**** Record list ****

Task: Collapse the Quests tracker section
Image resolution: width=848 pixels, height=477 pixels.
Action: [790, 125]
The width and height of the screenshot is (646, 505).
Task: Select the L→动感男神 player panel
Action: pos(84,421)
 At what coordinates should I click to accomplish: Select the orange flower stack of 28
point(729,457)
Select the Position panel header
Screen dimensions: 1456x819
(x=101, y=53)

****

Short problem: Reproduce the items starting at the first one and ending at the line containing "Action: pos(84,421)", swapping "Quests tracker" for "Objectives tracker" and leaving everything else unchanged.

Output for this exercise:
Task: Collapse the Objectives tracker section
Image resolution: width=848 pixels, height=477 pixels.
Action: [790, 125]
The width and height of the screenshot is (646, 505).
Task: Select the L→动感男神 player panel
Action: pos(84,421)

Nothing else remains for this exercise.